◆ **LIST OF TASKS**
a. In the article on U Street Music Hall, echo the passage between "Virginia native Dave" and "owner Will Eastman.", inclusive.
b. According to the article on U Street Music Hall, how many people does the 9:30 Club's back bar hold?
c. Name every person mentioned in the article on U Street Music Hall, including the photo caption.

◆ **DOCUMENT EXCERPT**
┄┄┄┄┄┄

Virginia native Dave Grohl played a surprise solo set during the 9:30 Club’s 30th anniversary show last year. Photograph by Kyle Gustafson
Since opening in 2010, U Street Music Hall has become DC’s go-to spot for electronic music and deejay nights. Now, thanks to a new partnership with the 9:30 Club and parent company I.M.P. Productions, it could become a hotspot to see up-and-coming bands—and could shake up the DC music scene in the process.
Starting with tomorrow’s Chopteeth concert, the 9:30 Club will be putting on early shows at the 300-capacity U Street venue most Fridays and Saturdays; it also has options to throw concerts every other day of the week, according to U Hall owner Will Eastman.
“It’s truly a shared booking alliance,” he says. Decisions about which acts to book will be made through “open-minded conversations” between Eastman and I.M.P. officials. Eastman, a well-known deejay, will also put on shows in the 9:30 Club’s back bar, a 50-capacity spot he says he’ll use to give newer deejays a chance. Those shows will happen every Friday and Saturday.

┄┄┄┄┄┄

◆ **DATA SECTION**
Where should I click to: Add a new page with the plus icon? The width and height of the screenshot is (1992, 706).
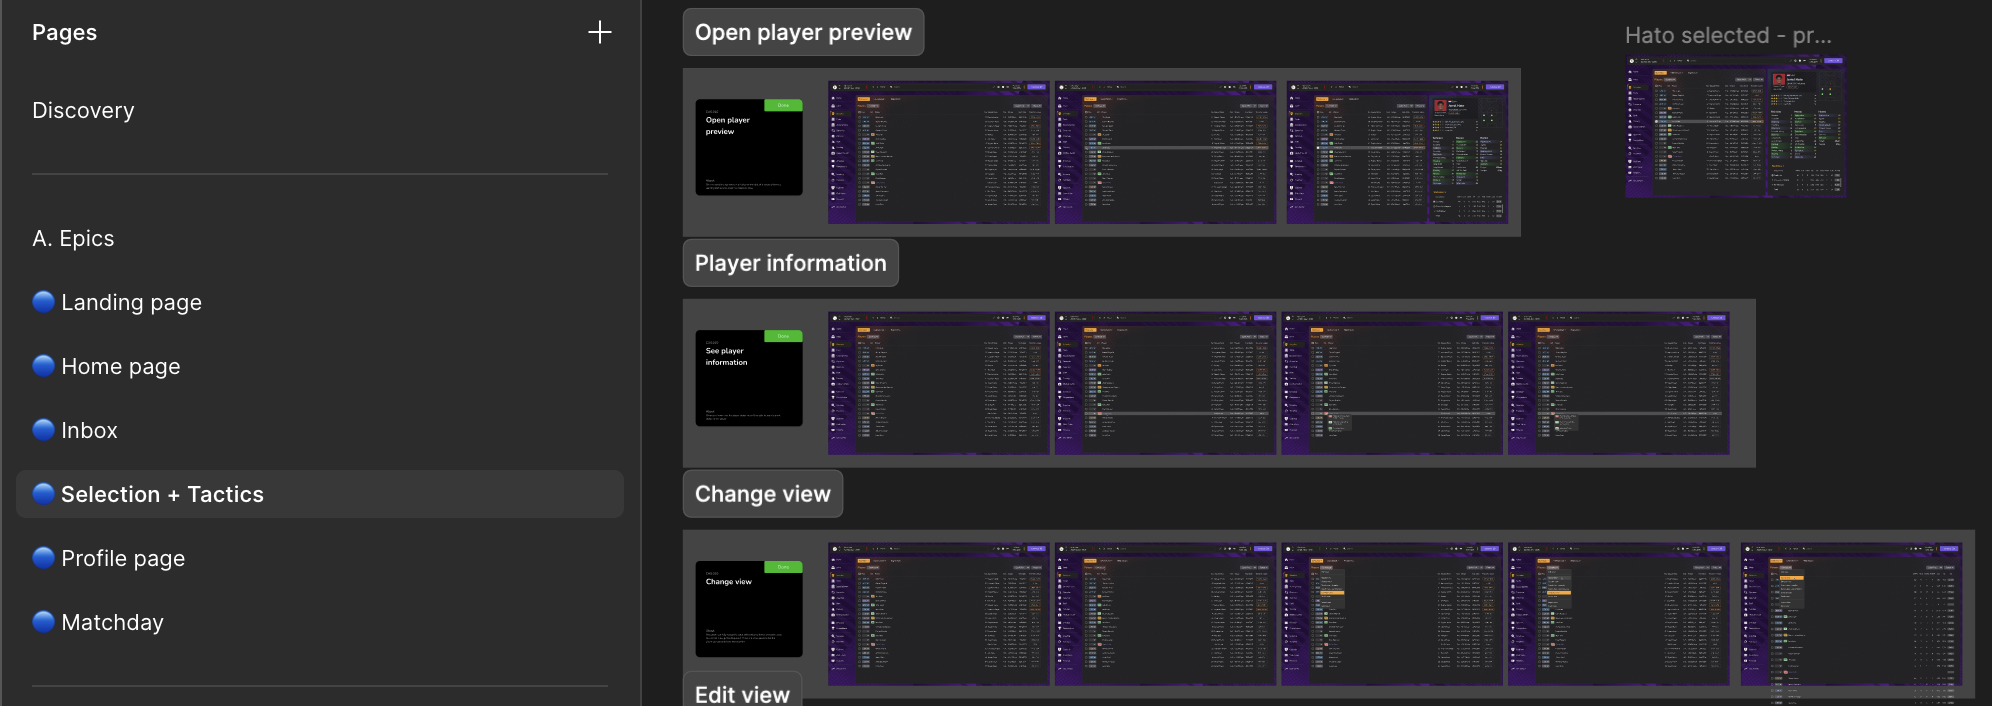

┄┄┄┄┄┄

◆ **RESPONSES PER TASK**
a.
Virginia native Dave Grohl played a surprise solo set during the 9:30 Club’s 30th anniversary show last year. Photograph by Kyle Gustafson
Since opening in 2010, U Street Music Hall has become DC’s go-to spot for electronic music and deejay nights. Now, thanks to a new partnership with the 9:30 Club and parent company I.M.P. Productions, it could become a hotspot to see up-and-coming bands—and could shake up the DC music scene in the process.
Starting with tomorrow’s Chopteeth concert, the 9:30 Club will be putting on early shows at the 300-capacity U Street venue most Fridays and Saturdays; it also has options to throw concerts every other day of the week, according to U Hall owner Will Eastman.

b. The back bar is a 50-capacity spot.

c. Dave Grohl, Kyle Gustafson, Will Eastman